--- PROVIDED INFORMATION ---
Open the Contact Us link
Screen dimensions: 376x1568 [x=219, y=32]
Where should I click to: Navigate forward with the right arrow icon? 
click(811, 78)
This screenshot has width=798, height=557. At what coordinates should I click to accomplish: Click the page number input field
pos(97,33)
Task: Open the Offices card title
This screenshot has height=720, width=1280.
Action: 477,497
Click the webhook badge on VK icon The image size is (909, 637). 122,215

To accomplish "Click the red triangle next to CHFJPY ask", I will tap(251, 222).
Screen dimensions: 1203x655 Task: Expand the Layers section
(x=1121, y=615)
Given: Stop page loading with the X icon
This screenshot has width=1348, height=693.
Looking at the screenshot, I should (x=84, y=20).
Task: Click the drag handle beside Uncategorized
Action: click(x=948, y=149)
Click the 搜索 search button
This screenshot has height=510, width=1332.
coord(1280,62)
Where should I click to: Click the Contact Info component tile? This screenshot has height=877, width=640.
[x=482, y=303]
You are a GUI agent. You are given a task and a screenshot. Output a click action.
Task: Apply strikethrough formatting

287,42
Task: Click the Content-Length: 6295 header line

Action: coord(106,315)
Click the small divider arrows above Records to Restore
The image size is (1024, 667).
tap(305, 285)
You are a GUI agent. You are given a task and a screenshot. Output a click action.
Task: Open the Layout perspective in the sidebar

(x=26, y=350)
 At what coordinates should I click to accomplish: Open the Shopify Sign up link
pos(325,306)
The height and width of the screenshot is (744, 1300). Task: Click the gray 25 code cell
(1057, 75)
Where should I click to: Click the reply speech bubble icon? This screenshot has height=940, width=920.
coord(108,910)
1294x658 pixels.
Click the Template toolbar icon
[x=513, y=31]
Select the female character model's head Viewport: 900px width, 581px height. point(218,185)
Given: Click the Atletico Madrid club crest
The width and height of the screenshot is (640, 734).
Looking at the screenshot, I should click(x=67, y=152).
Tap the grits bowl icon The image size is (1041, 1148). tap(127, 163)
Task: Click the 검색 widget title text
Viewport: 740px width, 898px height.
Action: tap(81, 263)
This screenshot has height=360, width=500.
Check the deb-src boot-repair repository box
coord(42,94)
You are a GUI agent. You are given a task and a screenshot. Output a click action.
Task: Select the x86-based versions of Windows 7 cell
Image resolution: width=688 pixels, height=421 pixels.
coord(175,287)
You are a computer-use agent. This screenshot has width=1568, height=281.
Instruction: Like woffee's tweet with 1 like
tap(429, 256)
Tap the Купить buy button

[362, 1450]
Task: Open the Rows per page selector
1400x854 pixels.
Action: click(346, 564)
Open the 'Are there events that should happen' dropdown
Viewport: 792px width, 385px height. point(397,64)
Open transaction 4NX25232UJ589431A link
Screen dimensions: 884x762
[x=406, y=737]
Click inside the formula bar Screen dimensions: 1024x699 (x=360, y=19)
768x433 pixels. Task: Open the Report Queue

--- TASK ITEM ---
All of the material must be written out again without any change.

--- RESPONSE TO THE TASK ---
Open the Contact Us link
Screen dimensions: 376x1568 [x=219, y=32]
Where should I click to: Navigate forward with the right arrow icon? 
click(811, 78)
This screenshot has width=798, height=557. At what coordinates should I click to accomplish: Click the page number input field
pos(97,33)
Task: Open the Offices card title
This screenshot has height=720, width=1280.
Action: 477,497
Click the webhook badge on VK icon The image size is (909, 637). 122,215

To accomplish "Click the red triangle next to CHFJPY ask", I will tap(251, 222).
Screen dimensions: 1203x655 Task: Expand the Layers section
(x=1121, y=615)
Given: Stop page loading with the X icon
This screenshot has width=1348, height=693.
Looking at the screenshot, I should (x=84, y=20).
Task: Click the drag handle beside Uncategorized
Action: click(x=948, y=149)
Click the 搜索 search button
This screenshot has height=510, width=1332.
coord(1280,62)
Where should I click to: Click the Contact Info component tile? This screenshot has height=877, width=640.
[x=482, y=303]
You are a GUI agent. You are given a task and a screenshot. Output a click action.
Task: Apply strikethrough formatting

287,42
Task: Click the Content-Length: 6295 header line

Action: coord(106,315)
Click the small divider arrows above Records to Restore
The image size is (1024, 667).
tap(305, 285)
You are a GUI agent. You are given a task and a screenshot. Output a click action.
Task: Open the Layout perspective in the sidebar

(x=26, y=350)
 At what coordinates should I click to accomplish: Open the Shopify Sign up link
pos(325,306)
The height and width of the screenshot is (744, 1300). Task: Click the gray 25 code cell
(1057, 75)
Where should I click to: Click the reply speech bubble icon? This screenshot has height=940, width=920.
coord(108,910)
1294x658 pixels.
Click the Template toolbar icon
[x=513, y=31]
Select the female character model's head Viewport: 900px width, 581px height. point(218,185)
Given: Click the Atletico Madrid club crest
The width and height of the screenshot is (640, 734).
Looking at the screenshot, I should click(x=67, y=152).
Tap the grits bowl icon The image size is (1041, 1148). tap(127, 163)
Task: Click the 검색 widget title text
Viewport: 740px width, 898px height.
Action: tap(81, 263)
This screenshot has height=360, width=500.
Check the deb-src boot-repair repository box
coord(42,94)
You are a GUI agent. You are given a task and a screenshot. Output a click action.
Task: Select the x86-based versions of Windows 7 cell
Image resolution: width=688 pixels, height=421 pixels.
coord(175,287)
You are a computer-use agent. This screenshot has width=1568, height=281.
Instruction: Like woffee's tweet with 1 like
tap(429, 256)
Tap the Купить buy button

[362, 1450]
Task: Open the Rows per page selector
1400x854 pixels.
Action: click(346, 564)
Open the 'Are there events that should happen' dropdown
Viewport: 792px width, 385px height. point(397,64)
Open transaction 4NX25232UJ589431A link
Screen dimensions: 884x762
[x=406, y=737]
Click inside the formula bar Screen dimensions: 1024x699 (x=360, y=19)
768x433 pixels. Task: Open the Report Queue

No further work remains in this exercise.